Thousands of creditors regularly supply information about their customers’ credit usage and payment history to each of the credit bureaus, which then incorporate it into the credit report. Creditor contacts, inquiries, account histories, public records, and consumer data are utilized by credit reporting agencies to create credit reports. These records typically features information such as 1) whether borrowers have paid their bills in a timely manner, 2) how long their accounts have been open, 3) what forms of credit they use, 4) how much credit they have used, 5) how borrowers pay their bills, and 6) whether they have filed for bankruptcy or been sued or arrested.
Credit reporting agencies determine a borrower’s credit rating on the basis of information contained in the credit report. Most credit bureaus employ a variation of what is known as the FICO score, which is calculated by considering factors such as the applicant’s payment history, new credit, length of his or her credit history, and balance due. To improve and simplify the credit procedure for lenders and consumers, the big three recently introduced a scoring system called the Vantage score. The new streamlined methodology aims at ensuring objectivity, predictability, and consistency in credit scoring among the three credit reporting agencies. The sole variance in the credit score depends on the information in the credit report.
After compiling information about consumers and their credit history, the agencies place the reports at the disposal of employers as permitted by law, insurance companies, landlords, credit card companies, banks, and other prospective and current lenders. Credit bureaus disclose credit scores and credit reports when a hard or soft inquiry or request is made. A soft inquiry is one made by employers or consumers. A hard inquiry, on the other hand, is set in motion by rental applications to landlords or is put forward by creditors such as mortgage lenders and credit card companies. Whenever a prospective borrower applies for credit, the lending institution contacts one or several of the credit reporting agencies for purposes of verifying applicants’ credit score and report. To aid them in deciding whether or not to extend credit and at which interest rate, lenders purchase credit reports on their clients and applicants from the credit bureaus and review the credit history reported by the latter.
The top three credit reporting agencies are independent of one another and utilize distinct approaches when collecting and managing information. Credit reports from TransUnion, Experian, and Equifax generally differ in content, with one study showing as much as a 40-point disparity between them. Consequently, it is recommended that consumers access information and their credit report from each of the major credit bureaus in order to obtain a comprehensive overview of their credit history.

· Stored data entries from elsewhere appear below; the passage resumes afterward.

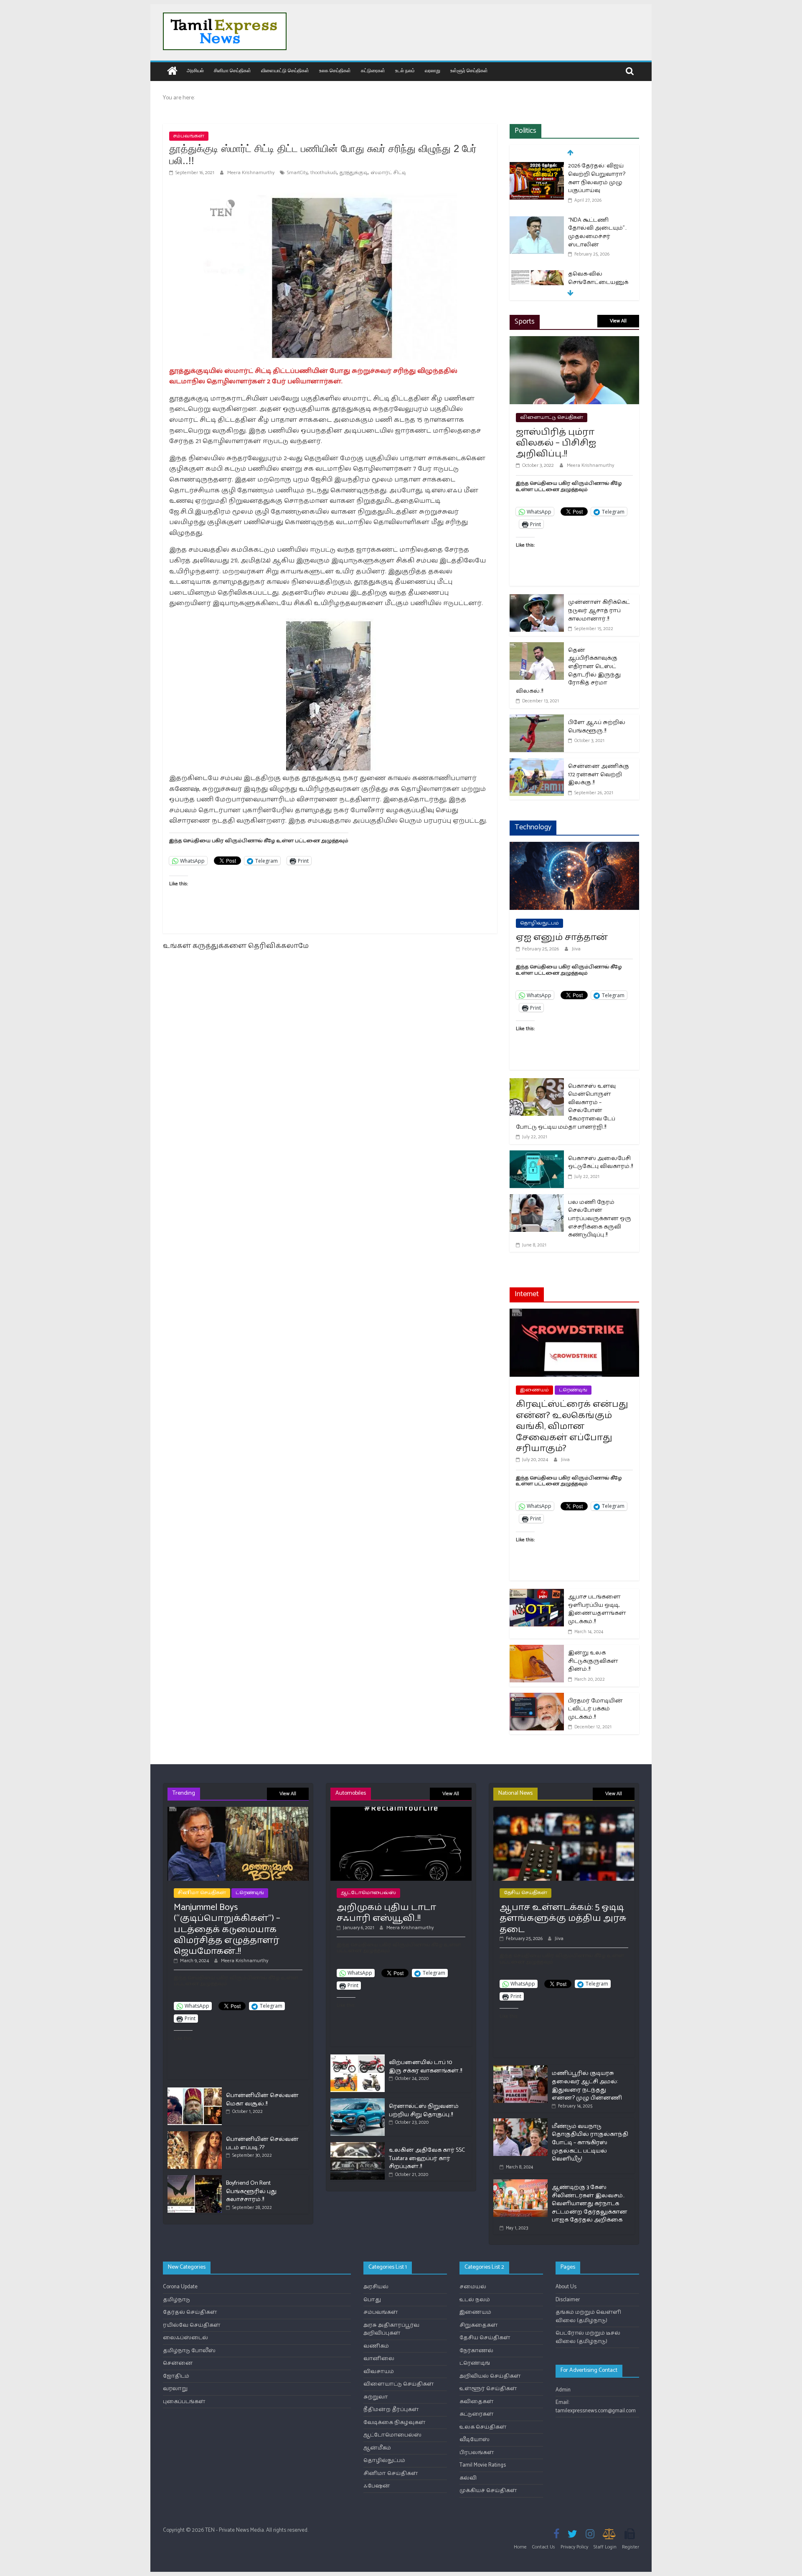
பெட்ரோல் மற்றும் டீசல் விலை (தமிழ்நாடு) (588, 2337)
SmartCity (297, 173)
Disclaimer (568, 2299)
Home (520, 2547)
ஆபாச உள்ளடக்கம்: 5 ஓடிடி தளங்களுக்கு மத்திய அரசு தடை (563, 1918)
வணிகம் (376, 2346)
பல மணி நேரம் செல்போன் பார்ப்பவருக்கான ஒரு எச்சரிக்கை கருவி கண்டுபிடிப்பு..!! (599, 1219)
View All (618, 321)
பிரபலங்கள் (476, 2452)
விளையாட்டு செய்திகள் (285, 70)
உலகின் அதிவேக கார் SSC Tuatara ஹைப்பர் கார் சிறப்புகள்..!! (427, 2158)
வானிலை (378, 2358)
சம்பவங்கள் (188, 136)
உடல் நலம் (405, 70)
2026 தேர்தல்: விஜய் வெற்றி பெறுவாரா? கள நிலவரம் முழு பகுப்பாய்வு (596, 178)
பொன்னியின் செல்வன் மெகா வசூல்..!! (262, 2100)
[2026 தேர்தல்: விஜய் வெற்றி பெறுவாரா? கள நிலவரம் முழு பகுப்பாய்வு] (537, 166)
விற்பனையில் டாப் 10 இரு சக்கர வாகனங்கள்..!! (425, 2067)
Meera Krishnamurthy (251, 173)
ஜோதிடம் (176, 2376)
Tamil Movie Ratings (482, 2465)
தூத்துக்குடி (354, 173)
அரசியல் (195, 70)
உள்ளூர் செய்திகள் (469, 70)
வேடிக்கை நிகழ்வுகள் (394, 2422)
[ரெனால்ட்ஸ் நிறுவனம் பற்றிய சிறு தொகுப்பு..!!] (357, 2101)
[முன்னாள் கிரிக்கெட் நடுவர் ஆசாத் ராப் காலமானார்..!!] (537, 599)
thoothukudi (323, 173)
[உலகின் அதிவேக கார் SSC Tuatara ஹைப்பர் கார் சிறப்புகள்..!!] (357, 2145)
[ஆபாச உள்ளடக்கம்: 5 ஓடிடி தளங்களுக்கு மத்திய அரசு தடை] (563, 1810)
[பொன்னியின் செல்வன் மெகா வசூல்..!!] (195, 2091)
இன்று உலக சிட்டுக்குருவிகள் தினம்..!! (593, 1661)
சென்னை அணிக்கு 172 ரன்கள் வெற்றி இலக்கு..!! (598, 775)
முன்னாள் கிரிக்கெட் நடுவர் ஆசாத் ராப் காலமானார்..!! (599, 610)
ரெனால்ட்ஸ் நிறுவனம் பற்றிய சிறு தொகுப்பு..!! (424, 2111)
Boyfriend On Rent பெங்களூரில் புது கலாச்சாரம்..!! (251, 2191)
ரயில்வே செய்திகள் (192, 2325)
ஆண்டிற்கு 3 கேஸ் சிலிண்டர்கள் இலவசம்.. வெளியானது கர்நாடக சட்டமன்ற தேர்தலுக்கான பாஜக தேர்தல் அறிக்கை (589, 2204)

Pursuant to the Fair Credit Reporting Act, one free credit report from each of the major credit bureaus must be made available once every 12 months to consumers requesting one. The Act also requires credit reporting agencies to investigate within 30 days any items brought to their attention by consumers. If the credit report is incomplete or inaccurate, the credit bureau must fill in the gaps or correct it, respectively. Upon completing the investigation, the credit reporting agency must furnish the written results to the consumer and offer him or her a free copy of the report if an amendment is made. At the consumer’s request, it is required to notify recipients of the report within the last six months of any corrections made to the record.
Some credit bureaus also provide credit monitoring, a paid service that prevents identity theft. Consumers are informed of any changes or inquiries to their credit report, and suspicious activity is reported.